— EXERCISE DIRECTIONS —
Would you set down every line of the material below word for word, leaving the pictures out?

(Records on finding elements on screens)
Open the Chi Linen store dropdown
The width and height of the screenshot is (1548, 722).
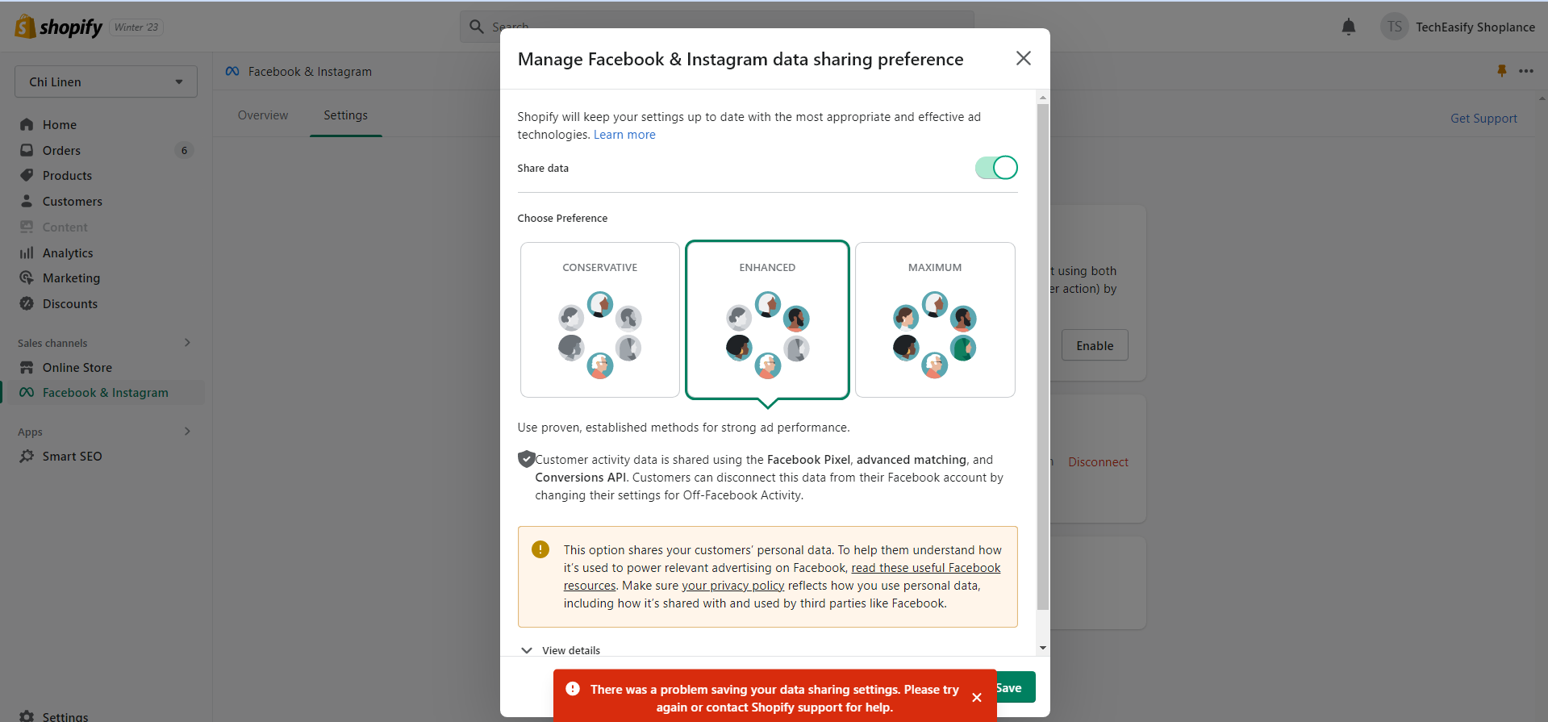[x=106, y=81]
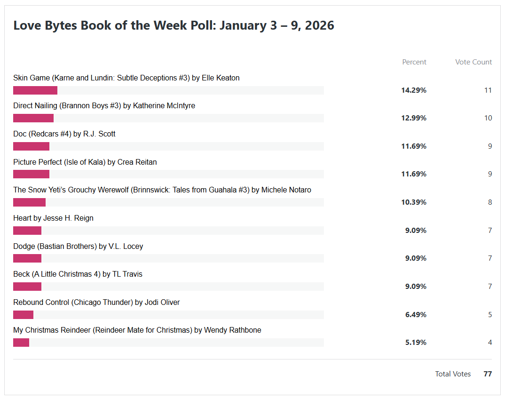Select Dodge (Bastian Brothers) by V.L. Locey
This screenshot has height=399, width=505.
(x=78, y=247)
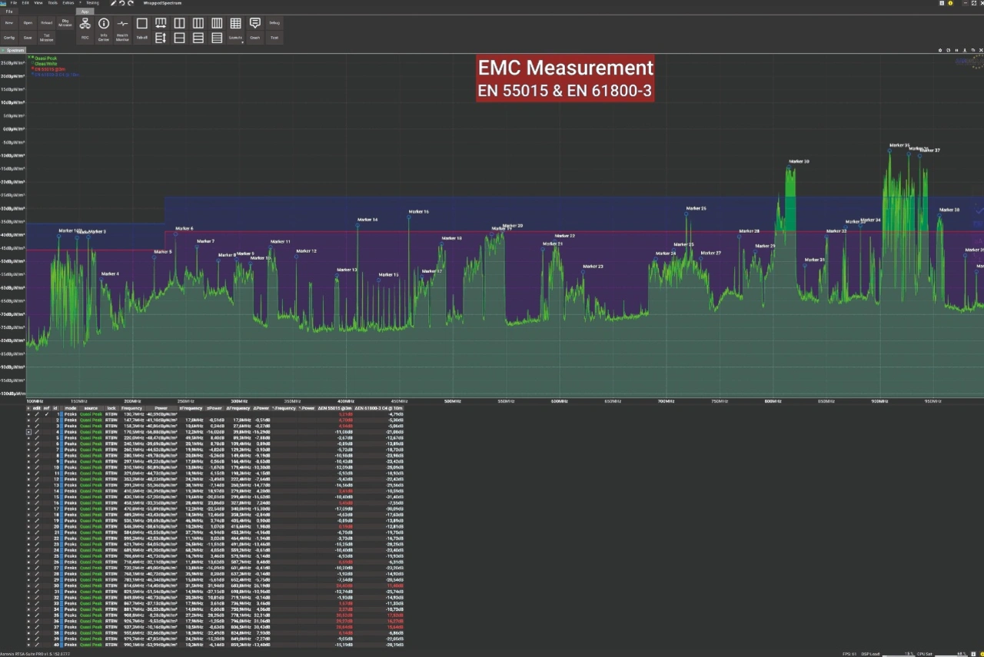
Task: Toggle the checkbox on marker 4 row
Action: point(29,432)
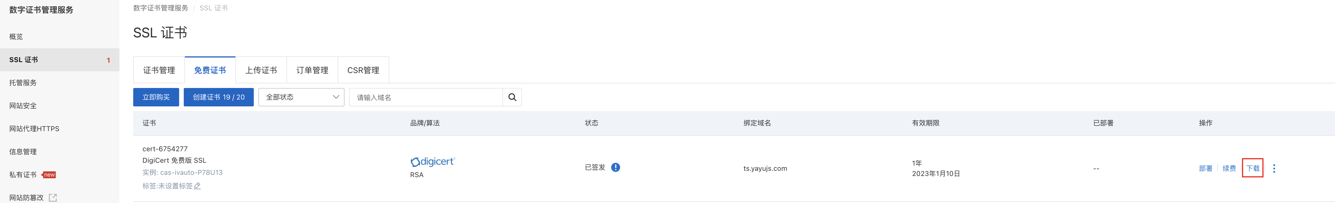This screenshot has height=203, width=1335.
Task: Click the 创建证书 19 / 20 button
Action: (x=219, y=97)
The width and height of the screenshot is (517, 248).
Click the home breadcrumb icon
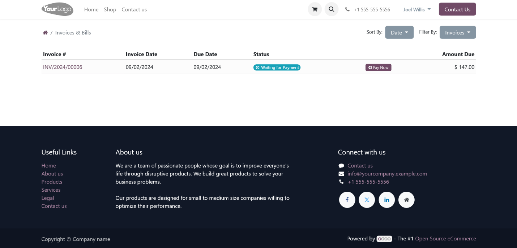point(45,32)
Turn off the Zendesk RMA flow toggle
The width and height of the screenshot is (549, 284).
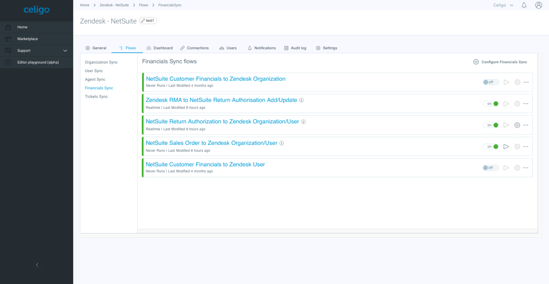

— ANSWER IN FULL —
Open the Chi Linen store dropdown
The width and height of the screenshot is (1548, 722).
[x=106, y=81]
Select Dodge (Bastian Brothers) by V.L. Locey
This screenshot has height=399, width=505.
(x=78, y=247)
Task: Toggle the checkbox on marker 4 row
Action: point(29,432)
This screenshot has height=203, width=1335.
Task: Click the 创建证书 19 / 20 button
Action: (x=219, y=97)
The width and height of the screenshot is (517, 248).
Click the home breadcrumb icon
point(45,32)
Turn off the Zendesk RMA flow toggle
The width and height of the screenshot is (549, 284).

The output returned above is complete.